So I’m back, in full force! From not having anything made in a long time, to getting shockingly lazy at actually photographing anything, there has been no new garment posts in over six months… I’ll try not let it slide for this long again. Now that I have regained my weekend time (thank you college) I have started a new tradition of becoming intensely inspired on Saturday night to wear/ make/ have something for my next week of classes. This leads to Sunday morning becoming a frenzy either at my sewing machine, ultra professional cutting desk (aka the kitchen table) or on my bed room floor, casually stroking my fabrics. So far the results have been good, and surprisingly wearable, considering the often “high fashion” inspirations and “speed is key” production methods. Here is one of my first offerings. A bias cut slip dress.
So where did this idea come from… Well I’ve been curious about bias-cut clothing for a small time now, wondering how it might look sewn up, if it was really going to be some new sewing challenge (spoiler, it’s super easy) and would I actually wear something that has the decadent tag of “on the bias”. I do wear this, a lot, it probably needs a wash by now as I’m pretty sure some of the curry that I made last week is hidden somewhere. The real trick with bias is that it stretches, which means that it’s surprisingly comfortable to wear and the fit is flattering, flowing nicely where you want it to flow, and then fitted enough where you, uh want it to be fitted…? It’s not a long calculus question.
So what pattern change did I make to accommodate my bias fling, none. I just whacked out a pattern (because lets be honest and realise that I only take time with debs dresses and coats), and stuck a 45 degree angle to the original grain line. Much in the same way that you might mark a bias binding strip, was how this dress was marked. The rest of the draft was very straight forward, making a camisole style neck-line, then taking out the bust darts by just pulling in the sides. As for waist shaping, that was another gamble that payed off in this case. I took a little out of the waist, probably less than a half centimetre, because I wasn’t in the mood for sewing up any darts. Then I made the dress a bit longer, I know you can’t really tell but when your eye-ball measuring of lengths is usually for mini-skirts your idea of ‘long’ can become a little skewed. Since the piece was already on the bias, I continued the trend with a bias binding finish, making the straps link into the armhole coverage. Then folded the hemline up twice and hey presto! We have a dress. I started this Sunday morning at around nine, finished before twelve, although I work as though I’m on steroids (all my extra energy comes from running) and as though there’s no tomorrow, which considering that I wasn’t going to have my sewing machine the next day, is a viable excuse here.
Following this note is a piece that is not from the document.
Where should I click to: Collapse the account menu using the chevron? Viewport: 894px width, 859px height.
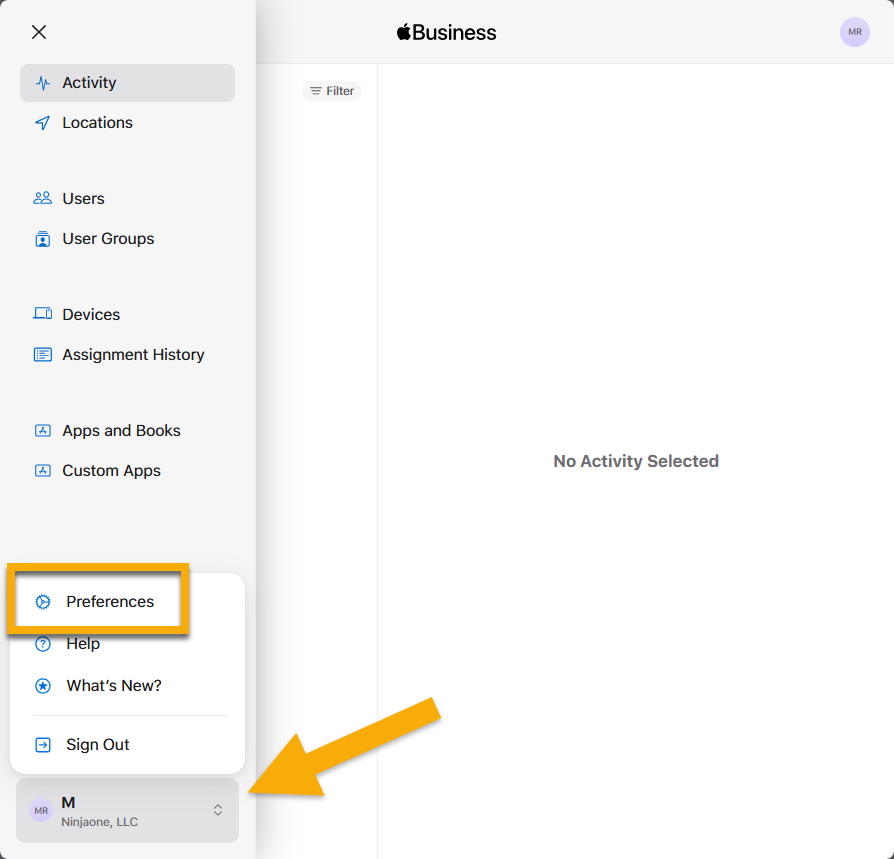coord(218,810)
And I’ve found myself wearing this dress at least four times since that fateful morning. Of course I wear layers, despite the art college tag here, I do still treasure my warmth above all else, my most often worn item is my fleece. It is fun for layering though, especially with the grey dress worn here, which has always been that bit too ‘body-con’ for comfort. I’m trying to become less “I’ll just stand here in my oversized clothing” but I do have moments where I’ll completely revert, or look in the mirror and shake my head that it’s just not me. But well, the two together… very me. So final verdict on this nineties-esque piece, I’m very happy with it, I can keep my barely there ‘fashion cred’ while still staying true to my rule of warmth and comfort. Best of both worlds, now if you’ll excuse me while I knock up another dozen!
P.s. did I even mention that it’s silk!